_PROBLEM DESCRIPTION:_ Please copy the data below word for word, from the line containing "The height and width of the screenshot is (1440, 2560)." through the line containing "at (128, 157).", and give only those lines.

_EXERCISE DATA:_
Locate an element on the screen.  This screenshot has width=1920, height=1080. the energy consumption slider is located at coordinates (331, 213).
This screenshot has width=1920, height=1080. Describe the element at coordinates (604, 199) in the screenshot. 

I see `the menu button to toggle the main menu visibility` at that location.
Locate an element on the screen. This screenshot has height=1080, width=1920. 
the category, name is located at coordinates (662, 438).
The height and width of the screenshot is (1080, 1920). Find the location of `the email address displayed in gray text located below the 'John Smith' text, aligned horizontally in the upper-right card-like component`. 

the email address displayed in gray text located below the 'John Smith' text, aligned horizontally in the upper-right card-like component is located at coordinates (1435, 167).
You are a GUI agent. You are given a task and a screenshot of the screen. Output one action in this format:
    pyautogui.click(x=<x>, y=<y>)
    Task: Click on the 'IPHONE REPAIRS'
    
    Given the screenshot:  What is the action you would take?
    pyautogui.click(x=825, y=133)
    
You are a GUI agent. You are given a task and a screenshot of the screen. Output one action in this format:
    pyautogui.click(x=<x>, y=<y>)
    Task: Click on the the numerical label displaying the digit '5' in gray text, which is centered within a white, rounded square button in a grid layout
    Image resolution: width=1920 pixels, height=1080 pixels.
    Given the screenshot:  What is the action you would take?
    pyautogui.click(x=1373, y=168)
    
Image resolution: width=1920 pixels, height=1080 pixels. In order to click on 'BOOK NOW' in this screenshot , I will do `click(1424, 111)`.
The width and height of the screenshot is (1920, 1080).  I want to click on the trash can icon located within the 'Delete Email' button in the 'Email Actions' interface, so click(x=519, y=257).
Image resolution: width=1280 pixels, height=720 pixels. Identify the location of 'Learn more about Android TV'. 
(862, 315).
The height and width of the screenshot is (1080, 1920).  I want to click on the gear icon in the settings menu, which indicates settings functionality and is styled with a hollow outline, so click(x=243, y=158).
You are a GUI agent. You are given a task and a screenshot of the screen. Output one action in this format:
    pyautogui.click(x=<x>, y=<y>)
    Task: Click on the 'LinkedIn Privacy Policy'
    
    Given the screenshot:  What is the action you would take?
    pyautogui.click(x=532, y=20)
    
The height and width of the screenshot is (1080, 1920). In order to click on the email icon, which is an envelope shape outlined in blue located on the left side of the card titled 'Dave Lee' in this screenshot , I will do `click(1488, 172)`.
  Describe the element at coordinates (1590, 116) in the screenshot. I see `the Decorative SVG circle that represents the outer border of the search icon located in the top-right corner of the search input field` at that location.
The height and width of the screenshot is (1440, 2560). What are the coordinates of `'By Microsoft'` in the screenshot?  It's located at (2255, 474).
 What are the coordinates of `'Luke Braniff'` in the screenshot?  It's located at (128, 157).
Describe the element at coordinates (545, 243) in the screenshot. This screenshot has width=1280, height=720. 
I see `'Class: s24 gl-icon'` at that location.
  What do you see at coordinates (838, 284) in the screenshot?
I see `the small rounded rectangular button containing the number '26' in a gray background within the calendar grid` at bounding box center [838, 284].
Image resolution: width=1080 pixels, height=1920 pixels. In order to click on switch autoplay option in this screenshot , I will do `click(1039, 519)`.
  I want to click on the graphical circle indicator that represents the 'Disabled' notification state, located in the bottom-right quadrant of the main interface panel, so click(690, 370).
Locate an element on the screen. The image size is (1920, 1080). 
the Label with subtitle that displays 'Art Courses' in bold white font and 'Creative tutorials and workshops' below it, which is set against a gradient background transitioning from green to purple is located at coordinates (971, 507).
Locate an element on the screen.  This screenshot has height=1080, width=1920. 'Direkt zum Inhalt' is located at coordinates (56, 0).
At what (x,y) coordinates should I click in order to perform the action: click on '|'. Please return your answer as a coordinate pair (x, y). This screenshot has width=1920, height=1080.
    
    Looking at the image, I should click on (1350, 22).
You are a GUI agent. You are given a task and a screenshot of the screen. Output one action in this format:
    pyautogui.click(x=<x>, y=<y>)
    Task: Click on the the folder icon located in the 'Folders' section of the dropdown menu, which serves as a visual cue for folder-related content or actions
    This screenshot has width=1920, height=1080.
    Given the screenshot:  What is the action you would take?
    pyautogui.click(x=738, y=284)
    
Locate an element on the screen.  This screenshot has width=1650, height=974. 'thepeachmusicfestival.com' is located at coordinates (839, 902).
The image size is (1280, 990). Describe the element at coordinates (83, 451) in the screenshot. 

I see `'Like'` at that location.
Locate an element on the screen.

_SOLUTION TO THIS PROBLEM:_
The height and width of the screenshot is (1440, 2560). What are the coordinates of `'By Microsoft'` in the screenshot?  It's located at (2255, 474).
 What are the coordinates of `'Luke Braniff'` in the screenshot?  It's located at (128, 157).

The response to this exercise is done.